物流の現実を前に、政府やメディアは「エッセンシャルワーカー」という言葉を使って美談を作りたがる。しかし、それでは根本的な解決にはならない。
「あなたたちは社会にとって不可欠な存在です」
と言葉だけで持ち上げても、労働環境が改善されなければ問題は解決しない。「必要だから頑張ってください」といわれても、過酷な労働環境のままでは人は離れていく。現場からすれば、
「それなら給料を上げてくれ」
「荷主・荷受け対応をなんとかしてくれ」
といった声があがるのが現実だ。物流の現場で働く人々に対して「エッセンシャルワーカー」と横文字で無責任に称賛することは、むしろ
「問題の本質をぼかす欺瞞」
に過ぎない。彼らはただの「エッセンシャルワーカー」ではない。彼らがいるからこそ、私たちの生活は成り立っている。物流の担い手がいなくなれば、日本社会は機能しなくなる。その危機を直視しなければならない。物流事業者こそが「日本を終わらせない職業」である。

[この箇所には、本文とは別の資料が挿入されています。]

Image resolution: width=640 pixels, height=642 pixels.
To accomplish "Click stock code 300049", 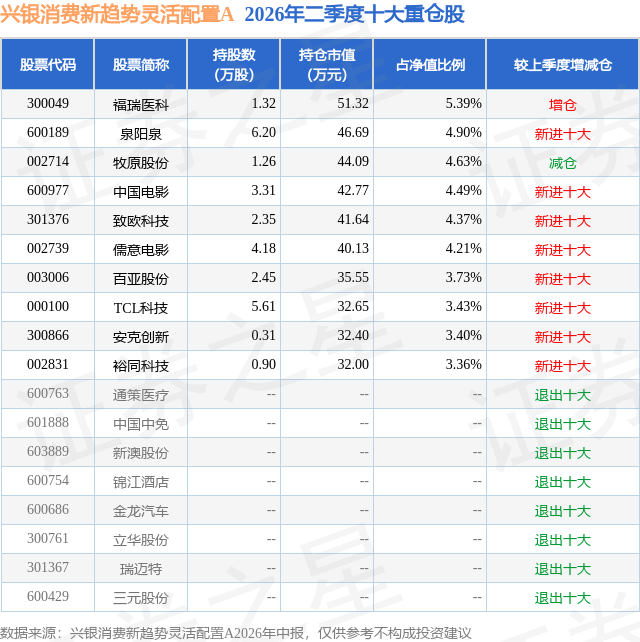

この現実に直面した際、メディアや政治家、企業の発信は十分だろうか。物流は単なる裏方業務ではなく、社会の生命線であり、その価値を「真正面から伝える言葉」が圧倒的に不足している。
「エッセンシャルワーカー」
「サプライチェーン」
「ロジスティクス」
といった専門用語を並べても、一般の人々には伝わらない。これらの言葉が理解できるのは、専門家や業界関係者、ステークホルダー、物流オタク、物好き、または暇人に限られる。
「物流が崩れれば、明日からスーパーに何も並ばない」
「救急患者に必要な薬が届かない」
といった、生活に即した表現が求められる。物流事業者こそが「日本を終わらせない職業」であることを、広く伝える必要がある。
問題は制度設計だけではない。物流が社会にとってどれほど不可欠かを、誰もが理解できる言葉で語る力が求められている。単なる「美談」や「専門用語」ではなく、生活に直結する問題として強く訴えかける言葉が必要だ。